Task to carry out: Report each line from the data below that holds the word "number".

━━━━━ The input ━━━━━

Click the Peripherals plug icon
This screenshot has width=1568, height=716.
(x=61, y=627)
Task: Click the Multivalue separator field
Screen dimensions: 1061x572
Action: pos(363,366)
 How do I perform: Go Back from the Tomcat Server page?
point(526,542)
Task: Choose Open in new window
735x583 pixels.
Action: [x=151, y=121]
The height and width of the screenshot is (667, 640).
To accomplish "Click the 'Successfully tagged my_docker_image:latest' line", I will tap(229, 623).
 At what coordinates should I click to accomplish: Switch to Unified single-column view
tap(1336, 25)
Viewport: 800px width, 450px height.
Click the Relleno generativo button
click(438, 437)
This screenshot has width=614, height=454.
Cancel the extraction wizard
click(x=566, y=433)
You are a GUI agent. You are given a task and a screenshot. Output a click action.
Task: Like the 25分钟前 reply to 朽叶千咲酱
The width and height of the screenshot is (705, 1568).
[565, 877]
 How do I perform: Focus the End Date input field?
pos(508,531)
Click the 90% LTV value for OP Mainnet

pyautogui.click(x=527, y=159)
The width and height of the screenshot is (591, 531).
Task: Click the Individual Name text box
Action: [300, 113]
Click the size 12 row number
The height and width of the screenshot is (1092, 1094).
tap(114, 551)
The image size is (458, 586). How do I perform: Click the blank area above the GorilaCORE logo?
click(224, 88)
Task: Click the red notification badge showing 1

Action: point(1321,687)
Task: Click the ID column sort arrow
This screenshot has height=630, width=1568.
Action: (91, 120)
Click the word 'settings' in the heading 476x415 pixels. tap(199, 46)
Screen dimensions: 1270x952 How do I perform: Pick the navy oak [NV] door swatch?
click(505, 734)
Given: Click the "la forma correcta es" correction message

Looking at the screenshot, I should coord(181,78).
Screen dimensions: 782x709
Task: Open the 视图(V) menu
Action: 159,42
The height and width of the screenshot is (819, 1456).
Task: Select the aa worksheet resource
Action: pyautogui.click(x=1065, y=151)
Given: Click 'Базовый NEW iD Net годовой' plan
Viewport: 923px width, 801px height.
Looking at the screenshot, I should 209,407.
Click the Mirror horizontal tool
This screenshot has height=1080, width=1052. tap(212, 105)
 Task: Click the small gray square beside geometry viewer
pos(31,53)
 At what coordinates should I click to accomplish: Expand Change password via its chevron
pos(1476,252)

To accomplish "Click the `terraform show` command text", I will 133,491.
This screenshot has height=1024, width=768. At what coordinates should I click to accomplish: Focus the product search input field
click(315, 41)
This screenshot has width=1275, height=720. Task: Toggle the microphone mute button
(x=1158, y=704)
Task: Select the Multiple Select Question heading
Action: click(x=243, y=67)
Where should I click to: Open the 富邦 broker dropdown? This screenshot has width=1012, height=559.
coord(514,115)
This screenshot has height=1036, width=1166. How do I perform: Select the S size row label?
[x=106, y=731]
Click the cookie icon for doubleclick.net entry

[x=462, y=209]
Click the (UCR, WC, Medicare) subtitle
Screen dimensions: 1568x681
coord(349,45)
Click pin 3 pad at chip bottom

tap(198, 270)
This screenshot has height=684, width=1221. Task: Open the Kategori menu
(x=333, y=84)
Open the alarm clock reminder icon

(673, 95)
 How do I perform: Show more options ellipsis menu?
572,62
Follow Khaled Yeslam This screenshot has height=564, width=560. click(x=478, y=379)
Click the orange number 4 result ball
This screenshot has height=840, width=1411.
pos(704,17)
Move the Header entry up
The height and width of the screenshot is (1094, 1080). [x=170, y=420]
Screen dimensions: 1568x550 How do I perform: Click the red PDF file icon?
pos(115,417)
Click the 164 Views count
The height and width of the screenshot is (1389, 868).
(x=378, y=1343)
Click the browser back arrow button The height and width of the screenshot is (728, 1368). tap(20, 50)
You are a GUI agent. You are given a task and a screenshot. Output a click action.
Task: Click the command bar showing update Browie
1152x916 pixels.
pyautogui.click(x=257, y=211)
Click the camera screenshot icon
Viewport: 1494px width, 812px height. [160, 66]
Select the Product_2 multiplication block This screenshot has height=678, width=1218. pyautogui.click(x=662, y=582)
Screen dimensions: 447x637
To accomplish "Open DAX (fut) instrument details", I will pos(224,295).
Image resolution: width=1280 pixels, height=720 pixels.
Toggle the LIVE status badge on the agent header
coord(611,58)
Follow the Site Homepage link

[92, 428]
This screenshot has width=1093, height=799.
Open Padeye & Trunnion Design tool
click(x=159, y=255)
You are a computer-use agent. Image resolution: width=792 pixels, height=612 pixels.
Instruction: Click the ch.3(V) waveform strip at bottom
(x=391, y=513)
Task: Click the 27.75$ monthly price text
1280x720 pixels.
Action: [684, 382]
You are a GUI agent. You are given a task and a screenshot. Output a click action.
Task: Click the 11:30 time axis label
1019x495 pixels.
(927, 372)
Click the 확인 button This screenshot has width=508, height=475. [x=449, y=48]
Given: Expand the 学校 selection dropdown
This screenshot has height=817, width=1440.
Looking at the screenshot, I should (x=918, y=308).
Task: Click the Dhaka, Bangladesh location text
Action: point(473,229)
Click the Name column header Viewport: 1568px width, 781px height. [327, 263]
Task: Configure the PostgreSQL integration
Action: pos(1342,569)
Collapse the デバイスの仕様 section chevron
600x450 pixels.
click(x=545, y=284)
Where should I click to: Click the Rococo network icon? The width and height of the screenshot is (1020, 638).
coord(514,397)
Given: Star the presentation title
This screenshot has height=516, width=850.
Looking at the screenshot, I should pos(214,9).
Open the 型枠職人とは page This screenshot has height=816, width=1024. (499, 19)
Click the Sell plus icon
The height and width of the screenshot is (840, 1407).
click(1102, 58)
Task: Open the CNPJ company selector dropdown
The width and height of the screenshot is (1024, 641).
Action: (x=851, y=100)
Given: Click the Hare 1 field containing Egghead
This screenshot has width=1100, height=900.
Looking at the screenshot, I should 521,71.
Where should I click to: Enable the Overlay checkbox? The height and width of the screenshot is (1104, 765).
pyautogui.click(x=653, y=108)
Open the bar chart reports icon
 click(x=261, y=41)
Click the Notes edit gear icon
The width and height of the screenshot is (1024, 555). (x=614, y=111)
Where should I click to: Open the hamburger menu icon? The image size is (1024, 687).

━━━━━

Response area:
Click the size 12 row number
Click the orange number 4 result ball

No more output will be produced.